Eteplirsen, golodirsen, and casimersen are phosphorodiamidate morpholino oligomers (PMOs) that are approved in the United States for the treatment of patients with Duchenne muscular dystrophy (DMD) with mutations in the DMD gene that are amenable to exon 51, 53, and 45 skipping, respectively. Here we report a series of in vivo and in vitro studies characterizing the drug metabolism and pharmacokinetic (DMPK) properties of these three PMOs.

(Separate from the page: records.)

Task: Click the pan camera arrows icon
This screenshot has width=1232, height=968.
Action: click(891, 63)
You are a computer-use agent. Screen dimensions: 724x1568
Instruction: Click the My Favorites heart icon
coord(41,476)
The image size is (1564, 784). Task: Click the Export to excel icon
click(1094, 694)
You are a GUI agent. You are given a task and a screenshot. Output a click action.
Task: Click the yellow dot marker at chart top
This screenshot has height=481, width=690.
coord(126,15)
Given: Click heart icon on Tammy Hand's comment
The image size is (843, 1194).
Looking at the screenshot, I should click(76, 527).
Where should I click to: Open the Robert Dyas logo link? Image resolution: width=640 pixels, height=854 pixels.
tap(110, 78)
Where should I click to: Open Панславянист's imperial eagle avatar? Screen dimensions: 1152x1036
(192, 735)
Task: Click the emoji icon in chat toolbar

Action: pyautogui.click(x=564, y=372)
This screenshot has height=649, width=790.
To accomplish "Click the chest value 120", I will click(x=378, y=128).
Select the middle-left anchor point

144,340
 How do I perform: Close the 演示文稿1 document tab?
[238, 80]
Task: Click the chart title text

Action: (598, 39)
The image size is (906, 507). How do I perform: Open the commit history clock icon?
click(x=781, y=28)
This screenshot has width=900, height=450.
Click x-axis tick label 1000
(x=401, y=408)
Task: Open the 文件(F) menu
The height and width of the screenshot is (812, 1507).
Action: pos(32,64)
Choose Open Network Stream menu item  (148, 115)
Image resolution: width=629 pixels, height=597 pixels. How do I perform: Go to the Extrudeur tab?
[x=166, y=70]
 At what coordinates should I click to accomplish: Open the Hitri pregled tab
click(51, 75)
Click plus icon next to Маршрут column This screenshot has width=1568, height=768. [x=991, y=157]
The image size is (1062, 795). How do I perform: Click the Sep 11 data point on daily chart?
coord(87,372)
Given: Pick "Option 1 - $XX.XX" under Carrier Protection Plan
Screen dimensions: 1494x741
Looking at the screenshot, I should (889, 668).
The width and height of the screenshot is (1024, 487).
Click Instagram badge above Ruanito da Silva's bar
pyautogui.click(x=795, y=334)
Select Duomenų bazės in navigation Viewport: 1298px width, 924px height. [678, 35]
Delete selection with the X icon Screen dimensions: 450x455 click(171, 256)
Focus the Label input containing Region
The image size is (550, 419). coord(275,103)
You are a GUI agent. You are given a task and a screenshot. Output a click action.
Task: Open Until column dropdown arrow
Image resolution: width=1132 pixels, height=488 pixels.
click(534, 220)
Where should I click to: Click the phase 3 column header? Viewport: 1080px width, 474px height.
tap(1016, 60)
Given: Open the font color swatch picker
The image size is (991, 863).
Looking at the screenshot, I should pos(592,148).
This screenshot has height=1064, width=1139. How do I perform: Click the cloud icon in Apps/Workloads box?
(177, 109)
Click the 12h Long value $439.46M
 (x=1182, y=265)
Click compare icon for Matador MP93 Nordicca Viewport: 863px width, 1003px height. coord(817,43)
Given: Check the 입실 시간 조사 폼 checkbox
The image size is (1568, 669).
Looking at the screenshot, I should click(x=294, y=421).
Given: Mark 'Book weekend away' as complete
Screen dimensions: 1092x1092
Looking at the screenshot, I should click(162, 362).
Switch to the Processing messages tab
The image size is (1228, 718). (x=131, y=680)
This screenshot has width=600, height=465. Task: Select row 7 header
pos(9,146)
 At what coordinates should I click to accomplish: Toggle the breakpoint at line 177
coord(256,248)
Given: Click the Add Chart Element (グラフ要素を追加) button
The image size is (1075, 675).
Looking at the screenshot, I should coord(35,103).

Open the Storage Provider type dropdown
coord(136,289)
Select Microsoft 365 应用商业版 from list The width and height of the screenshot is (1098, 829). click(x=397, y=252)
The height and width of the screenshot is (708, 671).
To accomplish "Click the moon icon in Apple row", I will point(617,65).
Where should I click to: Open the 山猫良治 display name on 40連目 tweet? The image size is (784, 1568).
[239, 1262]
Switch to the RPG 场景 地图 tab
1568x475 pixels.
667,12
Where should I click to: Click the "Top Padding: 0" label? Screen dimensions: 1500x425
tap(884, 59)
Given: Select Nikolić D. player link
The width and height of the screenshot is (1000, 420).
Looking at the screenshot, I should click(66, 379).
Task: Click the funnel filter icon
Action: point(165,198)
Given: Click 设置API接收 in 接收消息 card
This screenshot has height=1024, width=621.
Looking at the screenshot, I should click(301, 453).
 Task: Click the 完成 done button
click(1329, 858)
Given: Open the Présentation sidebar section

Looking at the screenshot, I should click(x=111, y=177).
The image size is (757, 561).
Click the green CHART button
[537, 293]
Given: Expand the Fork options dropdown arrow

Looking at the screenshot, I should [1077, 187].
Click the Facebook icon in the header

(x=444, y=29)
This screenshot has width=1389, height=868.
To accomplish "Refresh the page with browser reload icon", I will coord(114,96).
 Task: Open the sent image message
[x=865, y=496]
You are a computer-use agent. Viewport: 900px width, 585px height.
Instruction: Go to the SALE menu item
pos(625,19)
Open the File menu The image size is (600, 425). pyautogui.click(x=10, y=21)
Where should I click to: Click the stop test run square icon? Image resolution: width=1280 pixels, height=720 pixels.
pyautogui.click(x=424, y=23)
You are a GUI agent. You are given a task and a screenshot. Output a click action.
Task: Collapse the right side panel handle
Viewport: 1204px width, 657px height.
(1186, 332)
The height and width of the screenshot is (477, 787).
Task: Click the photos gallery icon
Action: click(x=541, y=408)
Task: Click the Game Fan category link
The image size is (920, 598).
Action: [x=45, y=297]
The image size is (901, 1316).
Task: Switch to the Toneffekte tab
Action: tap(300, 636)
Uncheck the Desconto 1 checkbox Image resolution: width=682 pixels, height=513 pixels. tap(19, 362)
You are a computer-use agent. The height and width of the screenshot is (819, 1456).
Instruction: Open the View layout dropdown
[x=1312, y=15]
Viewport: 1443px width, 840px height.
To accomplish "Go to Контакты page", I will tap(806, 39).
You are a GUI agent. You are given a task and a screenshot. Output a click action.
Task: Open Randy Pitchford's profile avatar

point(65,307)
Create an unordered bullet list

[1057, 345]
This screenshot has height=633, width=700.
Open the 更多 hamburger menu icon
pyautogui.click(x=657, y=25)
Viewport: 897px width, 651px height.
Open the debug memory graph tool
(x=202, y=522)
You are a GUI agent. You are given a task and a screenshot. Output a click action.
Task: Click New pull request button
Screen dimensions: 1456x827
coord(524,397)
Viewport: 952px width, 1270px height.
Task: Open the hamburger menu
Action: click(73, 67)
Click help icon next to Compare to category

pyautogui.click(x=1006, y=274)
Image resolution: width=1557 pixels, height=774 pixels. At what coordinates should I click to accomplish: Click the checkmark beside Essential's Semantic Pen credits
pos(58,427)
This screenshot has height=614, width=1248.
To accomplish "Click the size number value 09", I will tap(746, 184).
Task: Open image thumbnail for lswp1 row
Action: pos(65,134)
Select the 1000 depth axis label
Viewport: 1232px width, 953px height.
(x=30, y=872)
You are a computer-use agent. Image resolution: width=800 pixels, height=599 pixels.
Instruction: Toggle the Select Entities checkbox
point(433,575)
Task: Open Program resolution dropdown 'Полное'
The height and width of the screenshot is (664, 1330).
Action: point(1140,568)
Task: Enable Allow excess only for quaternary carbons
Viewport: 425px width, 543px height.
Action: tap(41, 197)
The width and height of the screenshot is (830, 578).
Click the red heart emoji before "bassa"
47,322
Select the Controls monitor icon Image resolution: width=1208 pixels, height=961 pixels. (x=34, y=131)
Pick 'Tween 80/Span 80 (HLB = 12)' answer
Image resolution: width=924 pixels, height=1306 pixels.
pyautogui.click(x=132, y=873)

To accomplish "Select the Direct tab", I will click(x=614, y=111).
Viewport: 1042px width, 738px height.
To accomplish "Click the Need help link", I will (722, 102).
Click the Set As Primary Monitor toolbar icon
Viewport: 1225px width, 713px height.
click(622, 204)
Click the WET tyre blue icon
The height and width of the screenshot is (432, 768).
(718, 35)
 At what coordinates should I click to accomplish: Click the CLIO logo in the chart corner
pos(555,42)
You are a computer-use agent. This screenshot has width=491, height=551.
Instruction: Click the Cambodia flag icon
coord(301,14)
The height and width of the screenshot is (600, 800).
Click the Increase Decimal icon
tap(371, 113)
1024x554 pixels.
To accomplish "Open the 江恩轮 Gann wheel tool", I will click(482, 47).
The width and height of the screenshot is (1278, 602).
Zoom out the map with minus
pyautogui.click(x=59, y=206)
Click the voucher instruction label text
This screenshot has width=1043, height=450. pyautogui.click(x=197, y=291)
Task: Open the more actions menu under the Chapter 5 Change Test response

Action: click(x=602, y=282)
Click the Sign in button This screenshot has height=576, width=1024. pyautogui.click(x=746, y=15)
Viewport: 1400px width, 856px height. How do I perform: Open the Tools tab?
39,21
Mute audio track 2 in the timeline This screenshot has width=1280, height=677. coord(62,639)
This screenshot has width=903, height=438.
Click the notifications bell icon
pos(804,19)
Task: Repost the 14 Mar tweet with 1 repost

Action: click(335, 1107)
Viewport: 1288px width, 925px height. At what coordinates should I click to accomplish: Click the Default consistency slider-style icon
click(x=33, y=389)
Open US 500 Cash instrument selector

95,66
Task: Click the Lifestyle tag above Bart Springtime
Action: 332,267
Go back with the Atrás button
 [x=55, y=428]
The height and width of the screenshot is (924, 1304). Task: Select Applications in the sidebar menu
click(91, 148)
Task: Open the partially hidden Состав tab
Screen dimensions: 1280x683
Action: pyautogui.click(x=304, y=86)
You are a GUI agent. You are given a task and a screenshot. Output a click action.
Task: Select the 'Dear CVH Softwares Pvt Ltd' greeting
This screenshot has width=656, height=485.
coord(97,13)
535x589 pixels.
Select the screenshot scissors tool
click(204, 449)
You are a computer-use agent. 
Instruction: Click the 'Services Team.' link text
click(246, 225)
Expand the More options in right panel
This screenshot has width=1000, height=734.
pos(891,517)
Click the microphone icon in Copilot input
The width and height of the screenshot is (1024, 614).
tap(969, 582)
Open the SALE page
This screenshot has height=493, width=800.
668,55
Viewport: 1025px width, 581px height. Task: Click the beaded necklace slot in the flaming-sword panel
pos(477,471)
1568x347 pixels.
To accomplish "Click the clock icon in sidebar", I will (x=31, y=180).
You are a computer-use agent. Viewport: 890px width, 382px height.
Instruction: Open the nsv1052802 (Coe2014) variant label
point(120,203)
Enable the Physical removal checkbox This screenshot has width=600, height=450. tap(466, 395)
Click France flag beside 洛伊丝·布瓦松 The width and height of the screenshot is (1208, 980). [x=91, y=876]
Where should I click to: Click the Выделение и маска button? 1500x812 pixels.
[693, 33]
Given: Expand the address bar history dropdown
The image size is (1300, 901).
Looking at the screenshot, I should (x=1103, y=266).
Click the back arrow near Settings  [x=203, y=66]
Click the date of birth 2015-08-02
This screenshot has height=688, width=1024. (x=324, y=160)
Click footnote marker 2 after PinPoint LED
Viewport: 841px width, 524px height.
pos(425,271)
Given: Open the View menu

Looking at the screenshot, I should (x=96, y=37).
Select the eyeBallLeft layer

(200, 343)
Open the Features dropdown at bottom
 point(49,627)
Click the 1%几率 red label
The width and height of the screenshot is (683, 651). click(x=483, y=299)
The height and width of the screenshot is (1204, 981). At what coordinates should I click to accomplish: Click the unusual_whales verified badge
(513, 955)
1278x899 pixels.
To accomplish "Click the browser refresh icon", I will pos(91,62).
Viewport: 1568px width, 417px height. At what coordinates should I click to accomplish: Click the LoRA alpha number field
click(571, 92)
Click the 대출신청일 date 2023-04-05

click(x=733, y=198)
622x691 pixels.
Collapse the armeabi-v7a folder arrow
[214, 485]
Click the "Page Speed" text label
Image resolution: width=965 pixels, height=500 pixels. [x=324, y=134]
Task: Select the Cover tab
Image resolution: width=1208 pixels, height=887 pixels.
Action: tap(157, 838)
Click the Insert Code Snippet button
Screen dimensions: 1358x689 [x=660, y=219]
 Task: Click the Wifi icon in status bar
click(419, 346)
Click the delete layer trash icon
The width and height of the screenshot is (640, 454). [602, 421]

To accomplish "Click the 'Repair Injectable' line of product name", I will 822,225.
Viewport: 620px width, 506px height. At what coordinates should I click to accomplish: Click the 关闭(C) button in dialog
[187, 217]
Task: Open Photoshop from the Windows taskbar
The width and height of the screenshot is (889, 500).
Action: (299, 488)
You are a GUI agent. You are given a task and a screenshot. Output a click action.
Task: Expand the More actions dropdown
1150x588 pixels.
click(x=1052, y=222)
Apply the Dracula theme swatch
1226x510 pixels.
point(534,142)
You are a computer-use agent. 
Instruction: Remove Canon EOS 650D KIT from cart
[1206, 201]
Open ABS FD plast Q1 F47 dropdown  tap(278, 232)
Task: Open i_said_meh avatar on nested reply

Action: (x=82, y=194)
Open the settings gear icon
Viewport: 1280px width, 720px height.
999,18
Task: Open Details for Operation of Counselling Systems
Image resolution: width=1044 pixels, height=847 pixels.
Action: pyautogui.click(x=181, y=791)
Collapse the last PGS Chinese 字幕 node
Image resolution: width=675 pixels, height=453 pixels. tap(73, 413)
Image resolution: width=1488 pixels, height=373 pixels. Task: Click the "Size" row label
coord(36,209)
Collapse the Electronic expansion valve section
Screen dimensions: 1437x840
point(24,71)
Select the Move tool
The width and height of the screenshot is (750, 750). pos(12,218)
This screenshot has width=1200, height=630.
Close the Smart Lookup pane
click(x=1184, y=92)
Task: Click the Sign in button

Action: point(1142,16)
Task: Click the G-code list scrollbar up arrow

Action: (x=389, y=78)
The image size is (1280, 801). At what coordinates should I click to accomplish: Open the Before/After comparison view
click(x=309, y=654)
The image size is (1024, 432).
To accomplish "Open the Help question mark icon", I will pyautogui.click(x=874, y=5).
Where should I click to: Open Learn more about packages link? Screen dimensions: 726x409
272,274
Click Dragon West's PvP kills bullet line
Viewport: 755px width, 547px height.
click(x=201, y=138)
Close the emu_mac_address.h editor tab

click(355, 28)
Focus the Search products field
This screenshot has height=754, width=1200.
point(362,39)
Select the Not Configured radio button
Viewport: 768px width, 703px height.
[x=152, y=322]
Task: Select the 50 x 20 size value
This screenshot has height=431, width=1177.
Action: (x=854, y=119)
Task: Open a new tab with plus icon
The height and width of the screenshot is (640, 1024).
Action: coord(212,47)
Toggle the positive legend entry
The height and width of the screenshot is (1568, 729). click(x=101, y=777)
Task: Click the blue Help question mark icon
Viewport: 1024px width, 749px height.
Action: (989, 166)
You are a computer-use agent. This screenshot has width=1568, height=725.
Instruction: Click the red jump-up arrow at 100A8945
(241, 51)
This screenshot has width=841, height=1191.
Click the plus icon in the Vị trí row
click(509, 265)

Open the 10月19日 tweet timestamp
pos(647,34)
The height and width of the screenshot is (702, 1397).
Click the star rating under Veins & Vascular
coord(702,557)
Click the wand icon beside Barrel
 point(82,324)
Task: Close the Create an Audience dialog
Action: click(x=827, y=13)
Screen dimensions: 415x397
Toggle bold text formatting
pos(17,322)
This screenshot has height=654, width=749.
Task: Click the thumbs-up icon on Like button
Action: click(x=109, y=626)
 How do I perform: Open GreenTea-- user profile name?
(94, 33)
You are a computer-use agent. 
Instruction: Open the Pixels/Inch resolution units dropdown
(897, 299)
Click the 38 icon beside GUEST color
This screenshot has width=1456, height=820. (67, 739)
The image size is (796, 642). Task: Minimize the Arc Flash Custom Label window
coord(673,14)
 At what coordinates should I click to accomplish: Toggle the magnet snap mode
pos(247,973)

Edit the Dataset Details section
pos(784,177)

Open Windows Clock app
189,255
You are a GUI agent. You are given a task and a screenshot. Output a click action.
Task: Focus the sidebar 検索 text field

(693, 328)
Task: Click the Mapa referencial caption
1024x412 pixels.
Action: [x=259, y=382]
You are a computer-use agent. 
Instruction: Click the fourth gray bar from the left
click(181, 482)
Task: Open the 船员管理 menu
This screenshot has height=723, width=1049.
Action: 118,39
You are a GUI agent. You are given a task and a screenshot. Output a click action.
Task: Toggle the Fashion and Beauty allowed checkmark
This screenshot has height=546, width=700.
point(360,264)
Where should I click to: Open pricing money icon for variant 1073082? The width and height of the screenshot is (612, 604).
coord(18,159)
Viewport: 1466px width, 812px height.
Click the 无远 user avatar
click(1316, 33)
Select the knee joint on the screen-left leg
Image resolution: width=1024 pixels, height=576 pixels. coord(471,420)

Following a single intravenous dose, plasma exposure was consistent for all three PMOs in mouse, rat, and nonhuman primate (NHP), and plasma half-lives were similar for eteplirsen (2.0-4.1 h) and golodirsen (2.1-8.7 h) across species and more variable for casimersen (3.2-18.1 h). Plasma protein binding was low (<40%) for all three PMOs in mouse, rat, NHP, and human and was largely concentration independent. In the mdx mouse model of DMD, following a single intravenous injection, extensive biodistribution was observed in the target skeletal muscle tissues and the kidney for all three PMOs; consistent with the latter finding, the predominant route of elimination was renal. In vitro studies using liver microsomes showed no evidence of hepatic metabolism, and none of the PMOs were identified as inhibitors or inducers of the human cytochrome P450 enzymes or membrane drug transporters tested at clinically relevant concentrations. These findings suggest that key DMPK features are consistent for eteplirsen, golodirsen, and casimersen and provide evidence for the concept of a PMO drug class with potential application to novel exon-skipping drug candidates. SIGNIFICANCE STATEMENT: The PMOs eteplirsen, golodirsen, and casimersen share similar absorption, distribution, metabolism, and excretion and DMPK properties, which provides evidence for the concept of a PMO treatment class. A PMO drug class may support a platform approach to enhance understanding of the pharmacokinetic and pharmacodynamic behavior of these molecules. The grouping of novel agent series into platforms could be beneficial in the development of drug candidates for populations in which traditional clinical trials are not feasible.